# Using SQL's window functions to analyze tech stock prices through Google BigQuery

### Author: Antonio Rueda-Toicen
### antonio.rueda.toicen@gmail.com


### Introduction to Window Functions

Window functions, often referred to as analytic or OLAP (Online Analytical Processing) functions, allow us to perform calculations across a set of table rows that are related to the current row. They allow us to do aggregations, like we do with GROUP BY.

However, unlike GROUP BY. which return a single value for each group, window functions return multiple values. This can be especially useful when you need to maintain the detail level of your dataset while performing such computations.

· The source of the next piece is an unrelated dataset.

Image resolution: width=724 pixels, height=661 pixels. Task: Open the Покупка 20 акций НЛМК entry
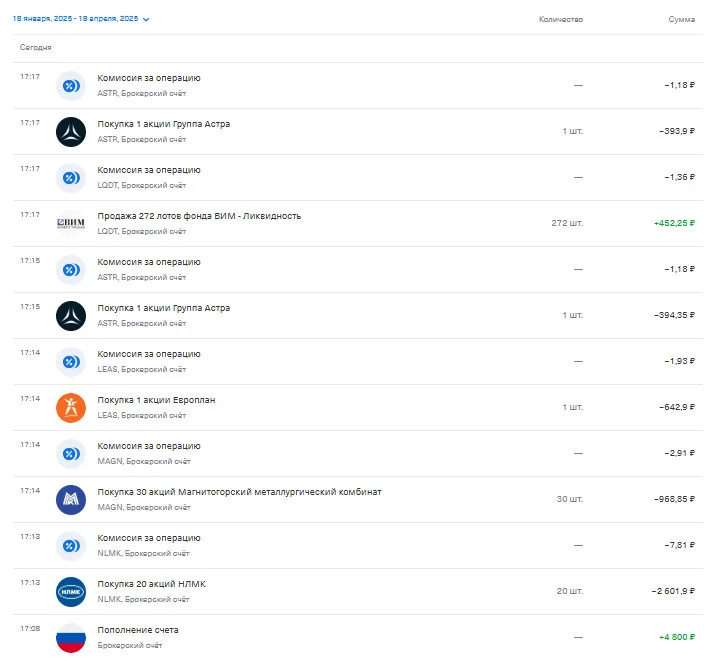click(358, 592)
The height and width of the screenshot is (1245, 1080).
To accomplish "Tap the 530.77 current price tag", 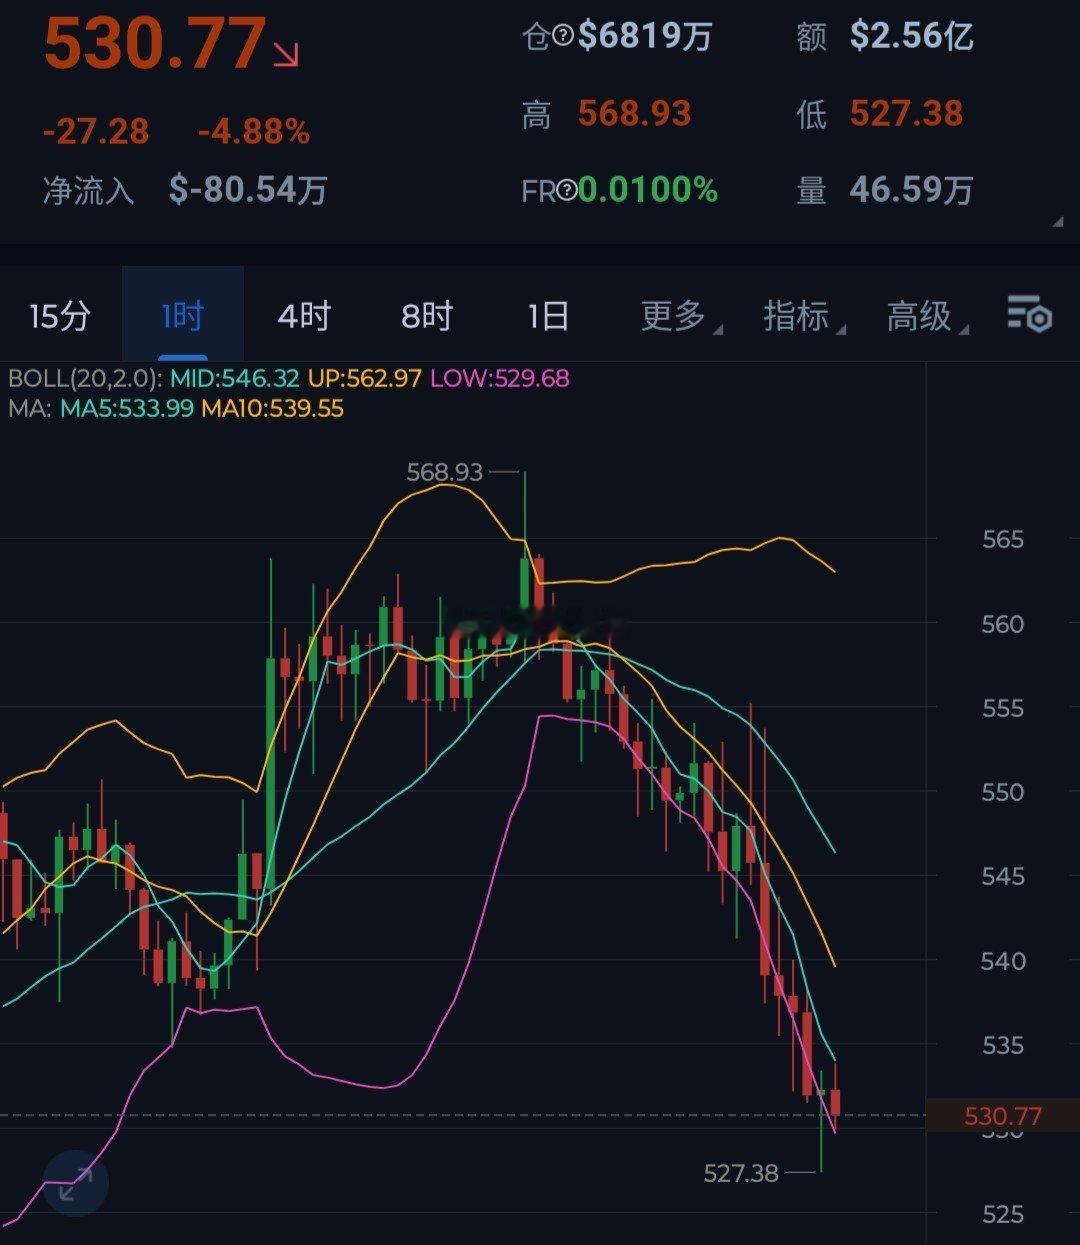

We can also do operations that go beyond aggregation with window functions. With them we can perform rank and lead/lag operations on within the subset that we have defined.

#### Key Components of Window Functions:

1. **Function**: This is the actual computation, like `AVG`, `SUM`, `MAX`, `LEAD` etc.
2. **Partitioning**: This divides the result set into partitions and the window function is applied to each partition. For example, if you partition by `Symbol` (the name of a traded company), then each stock symbol will have its own set of calculations.
3. **Ordering**: Rows in a partition can be ordered using the `ORDER BY` clause. This is crucial for functions like running totals or moving averages.
4. **Frame Specification**: This defines which rows are included in the frame for each row. For instance, "rows between 1 preceding and 1 following" would include the current row, the previous row, and the next row. This would allow us to compute trailing or centered moving averages.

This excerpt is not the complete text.